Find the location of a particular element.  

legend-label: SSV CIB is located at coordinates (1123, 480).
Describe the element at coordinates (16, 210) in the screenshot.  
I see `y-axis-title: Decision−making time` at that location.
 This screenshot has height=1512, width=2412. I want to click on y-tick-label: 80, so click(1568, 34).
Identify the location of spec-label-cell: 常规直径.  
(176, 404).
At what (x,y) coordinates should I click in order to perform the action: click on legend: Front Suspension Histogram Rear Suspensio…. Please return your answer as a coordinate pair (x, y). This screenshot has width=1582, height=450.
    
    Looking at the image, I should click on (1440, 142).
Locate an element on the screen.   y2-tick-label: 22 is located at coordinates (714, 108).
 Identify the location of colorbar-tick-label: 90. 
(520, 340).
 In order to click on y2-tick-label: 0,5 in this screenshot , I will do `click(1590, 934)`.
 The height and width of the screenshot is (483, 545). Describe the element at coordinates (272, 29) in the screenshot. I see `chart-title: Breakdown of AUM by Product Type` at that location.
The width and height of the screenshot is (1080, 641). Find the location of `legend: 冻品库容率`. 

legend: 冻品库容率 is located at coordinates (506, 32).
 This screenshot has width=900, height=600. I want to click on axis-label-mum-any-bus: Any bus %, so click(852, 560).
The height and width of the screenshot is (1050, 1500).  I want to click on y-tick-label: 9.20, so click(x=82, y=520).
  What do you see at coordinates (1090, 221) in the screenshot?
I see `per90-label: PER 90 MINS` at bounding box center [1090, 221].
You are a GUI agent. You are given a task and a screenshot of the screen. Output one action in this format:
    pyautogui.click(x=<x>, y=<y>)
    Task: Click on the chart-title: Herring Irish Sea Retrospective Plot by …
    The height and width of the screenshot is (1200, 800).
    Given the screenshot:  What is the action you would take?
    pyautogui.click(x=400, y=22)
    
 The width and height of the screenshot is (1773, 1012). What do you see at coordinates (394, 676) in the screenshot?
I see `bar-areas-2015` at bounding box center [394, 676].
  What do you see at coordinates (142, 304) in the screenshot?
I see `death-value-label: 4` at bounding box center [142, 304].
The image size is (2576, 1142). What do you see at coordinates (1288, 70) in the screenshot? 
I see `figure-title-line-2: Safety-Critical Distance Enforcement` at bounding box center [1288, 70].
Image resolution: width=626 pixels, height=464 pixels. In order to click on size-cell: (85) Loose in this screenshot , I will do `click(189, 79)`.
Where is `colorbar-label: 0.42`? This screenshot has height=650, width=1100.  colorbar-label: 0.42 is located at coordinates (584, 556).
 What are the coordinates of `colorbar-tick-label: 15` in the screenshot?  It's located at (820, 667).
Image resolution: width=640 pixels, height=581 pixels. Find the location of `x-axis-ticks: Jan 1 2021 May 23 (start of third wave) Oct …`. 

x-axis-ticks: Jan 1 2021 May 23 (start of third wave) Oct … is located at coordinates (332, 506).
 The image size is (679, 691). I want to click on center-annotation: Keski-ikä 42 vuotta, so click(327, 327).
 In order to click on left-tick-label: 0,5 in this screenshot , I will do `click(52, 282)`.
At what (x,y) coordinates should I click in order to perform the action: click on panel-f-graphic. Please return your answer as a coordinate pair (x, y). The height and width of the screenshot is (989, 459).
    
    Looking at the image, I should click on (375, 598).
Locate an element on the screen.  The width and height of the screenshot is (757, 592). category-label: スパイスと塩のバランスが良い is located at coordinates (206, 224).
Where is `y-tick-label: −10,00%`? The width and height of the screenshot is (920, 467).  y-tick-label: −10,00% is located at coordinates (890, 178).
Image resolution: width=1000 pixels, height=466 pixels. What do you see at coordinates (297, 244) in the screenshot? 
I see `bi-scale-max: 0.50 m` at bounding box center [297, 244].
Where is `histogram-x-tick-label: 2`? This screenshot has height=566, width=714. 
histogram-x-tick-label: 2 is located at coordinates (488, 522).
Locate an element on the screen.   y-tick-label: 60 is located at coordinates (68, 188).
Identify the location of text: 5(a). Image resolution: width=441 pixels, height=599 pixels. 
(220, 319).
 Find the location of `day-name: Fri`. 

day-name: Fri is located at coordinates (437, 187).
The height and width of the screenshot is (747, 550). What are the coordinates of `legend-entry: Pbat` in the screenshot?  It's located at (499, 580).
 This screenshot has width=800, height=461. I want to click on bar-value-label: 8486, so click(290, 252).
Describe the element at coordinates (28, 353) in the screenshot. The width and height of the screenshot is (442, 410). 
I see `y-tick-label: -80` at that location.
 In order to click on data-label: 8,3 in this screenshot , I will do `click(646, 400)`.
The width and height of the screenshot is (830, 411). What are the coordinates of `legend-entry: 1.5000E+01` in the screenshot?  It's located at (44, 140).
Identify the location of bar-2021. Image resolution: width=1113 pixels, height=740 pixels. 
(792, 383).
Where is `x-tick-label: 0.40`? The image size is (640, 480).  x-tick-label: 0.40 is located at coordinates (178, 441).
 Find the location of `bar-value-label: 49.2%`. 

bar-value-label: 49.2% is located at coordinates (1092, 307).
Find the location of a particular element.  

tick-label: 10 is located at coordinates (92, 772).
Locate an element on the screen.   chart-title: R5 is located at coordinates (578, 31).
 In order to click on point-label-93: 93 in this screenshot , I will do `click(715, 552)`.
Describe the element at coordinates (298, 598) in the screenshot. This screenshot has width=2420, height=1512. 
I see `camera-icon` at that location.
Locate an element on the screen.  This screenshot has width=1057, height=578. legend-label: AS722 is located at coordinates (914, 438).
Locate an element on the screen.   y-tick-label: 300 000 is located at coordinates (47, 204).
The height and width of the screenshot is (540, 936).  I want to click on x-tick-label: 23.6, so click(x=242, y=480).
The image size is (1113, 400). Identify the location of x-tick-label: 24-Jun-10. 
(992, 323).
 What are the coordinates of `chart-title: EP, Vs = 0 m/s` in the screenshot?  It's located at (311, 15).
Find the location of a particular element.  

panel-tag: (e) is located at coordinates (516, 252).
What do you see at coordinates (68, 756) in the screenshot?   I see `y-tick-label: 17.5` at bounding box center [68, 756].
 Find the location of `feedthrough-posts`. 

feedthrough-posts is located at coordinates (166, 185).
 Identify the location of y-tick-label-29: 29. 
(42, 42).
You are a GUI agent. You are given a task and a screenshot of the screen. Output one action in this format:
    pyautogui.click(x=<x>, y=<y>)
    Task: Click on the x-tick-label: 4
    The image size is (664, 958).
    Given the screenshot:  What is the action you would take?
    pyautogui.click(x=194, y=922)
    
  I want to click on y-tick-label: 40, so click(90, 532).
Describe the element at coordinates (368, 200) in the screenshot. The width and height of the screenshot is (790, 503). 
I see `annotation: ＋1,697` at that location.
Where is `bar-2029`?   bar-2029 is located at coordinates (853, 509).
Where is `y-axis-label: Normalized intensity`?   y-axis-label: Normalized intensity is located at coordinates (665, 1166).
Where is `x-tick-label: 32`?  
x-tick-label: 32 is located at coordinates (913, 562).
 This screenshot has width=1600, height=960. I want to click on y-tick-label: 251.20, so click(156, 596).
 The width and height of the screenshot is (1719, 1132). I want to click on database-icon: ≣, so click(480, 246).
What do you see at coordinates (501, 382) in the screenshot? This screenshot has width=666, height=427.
-=-=-
DIRECTIONS FOR THIS TASK:
Print every one of the lines above word for word, without changing anything.

WRITTEN RESPONSE:
Find the location of a particular element.  

legend-label: SSV CIB is located at coordinates (1123, 480).
Describe the element at coordinates (16, 210) in the screenshot.  
I see `y-axis-title: Decision−making time` at that location.
 This screenshot has height=1512, width=2412. I want to click on y-tick-label: 80, so click(1568, 34).
Identify the location of spec-label-cell: 常规直径.  
(176, 404).
At what (x,y) coordinates should I click in order to perform the action: click on legend: Front Suspension Histogram Rear Suspensio…. Please return your answer as a coordinate pair (x, y). This screenshot has width=1582, height=450.
    
    Looking at the image, I should click on (1440, 142).
Locate an element on the screen.   y2-tick-label: 22 is located at coordinates (714, 108).
 Identify the location of colorbar-tick-label: 90. 
(520, 340).
 In order to click on y2-tick-label: 0,5 in this screenshot , I will do `click(1590, 934)`.
 The height and width of the screenshot is (483, 545). Describe the element at coordinates (272, 29) in the screenshot. I see `chart-title: Breakdown of AUM by Product Type` at that location.
The width and height of the screenshot is (1080, 641). Find the location of `legend: 冻品库容率`. 

legend: 冻品库容率 is located at coordinates (506, 32).
 This screenshot has width=900, height=600. I want to click on axis-label-mum-any-bus: Any bus %, so click(852, 560).
The height and width of the screenshot is (1050, 1500).  I want to click on y-tick-label: 9.20, so click(x=82, y=520).
  What do you see at coordinates (1090, 221) in the screenshot?
I see `per90-label: PER 90 MINS` at bounding box center [1090, 221].
You are a GUI agent. You are given a task and a screenshot of the screen. Output one action in this format:
    pyautogui.click(x=<x>, y=<y>)
    Task: Click on the chart-title: Herring Irish Sea Retrospective Plot by …
    The height and width of the screenshot is (1200, 800).
    Given the screenshot:  What is the action you would take?
    pyautogui.click(x=400, y=22)
    
 The width and height of the screenshot is (1773, 1012). What do you see at coordinates (394, 676) in the screenshot?
I see `bar-areas-2015` at bounding box center [394, 676].
  What do you see at coordinates (142, 304) in the screenshot?
I see `death-value-label: 4` at bounding box center [142, 304].
The image size is (2576, 1142). What do you see at coordinates (1288, 70) in the screenshot? 
I see `figure-title-line-2: Safety-Critical Distance Enforcement` at bounding box center [1288, 70].
Image resolution: width=626 pixels, height=464 pixels. In order to click on size-cell: (85) Loose in this screenshot , I will do `click(189, 79)`.
Where is `colorbar-label: 0.42`? This screenshot has height=650, width=1100.  colorbar-label: 0.42 is located at coordinates (584, 556).
 What are the coordinates of `colorbar-tick-label: 15` in the screenshot?  It's located at (820, 667).
Image resolution: width=640 pixels, height=581 pixels. Find the location of `x-axis-ticks: Jan 1 2021 May 23 (start of third wave) Oct …`. 

x-axis-ticks: Jan 1 2021 May 23 (start of third wave) Oct … is located at coordinates (332, 506).
 The image size is (679, 691). I want to click on center-annotation: Keski-ikä 42 vuotta, so click(327, 327).
 In order to click on left-tick-label: 0,5 in this screenshot , I will do `click(52, 282)`.
At what (x,y) coordinates should I click in order to perform the action: click on panel-f-graphic. Please return your answer as a coordinate pair (x, y). The height and width of the screenshot is (989, 459).
    
    Looking at the image, I should click on (375, 598).
Locate an element on the screen.  The width and height of the screenshot is (757, 592). category-label: スパイスと塩のバランスが良い is located at coordinates (206, 224).
Where is `y-tick-label: −10,00%`? The width and height of the screenshot is (920, 467).  y-tick-label: −10,00% is located at coordinates (890, 178).
Image resolution: width=1000 pixels, height=466 pixels. What do you see at coordinates (297, 244) in the screenshot? 
I see `bi-scale-max: 0.50 m` at bounding box center [297, 244].
Where is `histogram-x-tick-label: 2`? This screenshot has height=566, width=714. 
histogram-x-tick-label: 2 is located at coordinates (488, 522).
Locate an element on the screen.   y-tick-label: 60 is located at coordinates (68, 188).
Identify the location of text: 5(a). Image resolution: width=441 pixels, height=599 pixels. 
(220, 319).
 Find the location of `day-name: Fri`. 

day-name: Fri is located at coordinates (437, 187).
The height and width of the screenshot is (747, 550). What are the coordinates of `legend-entry: Pbat` in the screenshot?  It's located at (499, 580).
 This screenshot has width=800, height=461. I want to click on bar-value-label: 8486, so click(290, 252).
Describe the element at coordinates (28, 353) in the screenshot. The width and height of the screenshot is (442, 410). 
I see `y-tick-label: -80` at that location.
 In order to click on data-label: 8,3 in this screenshot , I will do `click(646, 400)`.
The width and height of the screenshot is (830, 411). What are the coordinates of `legend-entry: 1.5000E+01` in the screenshot?  It's located at (44, 140).
Identify the location of bar-2021. Image resolution: width=1113 pixels, height=740 pixels. 
(792, 383).
Where is `x-tick-label: 0.40`? The image size is (640, 480).  x-tick-label: 0.40 is located at coordinates (178, 441).
 Find the location of `bar-value-label: 49.2%`. 

bar-value-label: 49.2% is located at coordinates (1092, 307).
Find the location of a particular element.  

tick-label: 10 is located at coordinates (92, 772).
Locate an element on the screen.   chart-title: R5 is located at coordinates (578, 31).
 In order to click on point-label-93: 93 in this screenshot , I will do `click(715, 552)`.
Describe the element at coordinates (298, 598) in the screenshot. This screenshot has width=2420, height=1512. 
I see `camera-icon` at that location.
Locate an element on the screen.  This screenshot has width=1057, height=578. legend-label: AS722 is located at coordinates (914, 438).
Locate an element on the screen.   y-tick-label: 300 000 is located at coordinates (47, 204).
The height and width of the screenshot is (540, 936).  I want to click on x-tick-label: 23.6, so click(x=242, y=480).
The image size is (1113, 400). Identify the location of x-tick-label: 24-Jun-10. 
(992, 323).
 What are the coordinates of `chart-title: EP, Vs = 0 m/s` in the screenshot?  It's located at (311, 15).
Find the location of a particular element.  

panel-tag: (e) is located at coordinates (516, 252).
What do you see at coordinates (68, 756) in the screenshot?   I see `y-tick-label: 17.5` at bounding box center [68, 756].
 Find the location of `feedthrough-posts`. 

feedthrough-posts is located at coordinates (166, 185).
 Identify the location of y-tick-label-29: 29. 
(42, 42).
You are a GUI agent. You are given a task and a screenshot of the screen. Output one action in this format:
    pyautogui.click(x=<x>, y=<y>)
    Task: Click on the x-tick-label: 4
    The image size is (664, 958).
    Given the screenshot:  What is the action you would take?
    pyautogui.click(x=194, y=922)
    
  I want to click on y-tick-label: 40, so click(90, 532).
Describe the element at coordinates (368, 200) in the screenshot. The width and height of the screenshot is (790, 503). 
I see `annotation: ＋1,697` at that location.
Where is `bar-2029`?   bar-2029 is located at coordinates (853, 509).
Where is `y-axis-label: Normalized intensity`?   y-axis-label: Normalized intensity is located at coordinates (665, 1166).
Where is `x-tick-label: 32`?  
x-tick-label: 32 is located at coordinates (913, 562).
 This screenshot has width=1600, height=960. I want to click on y-tick-label: 251.20, so click(156, 596).
 The width and height of the screenshot is (1719, 1132). I want to click on database-icon: ≣, so click(480, 246).
What do you see at coordinates (501, 382) in the screenshot? This screenshot has width=666, height=427.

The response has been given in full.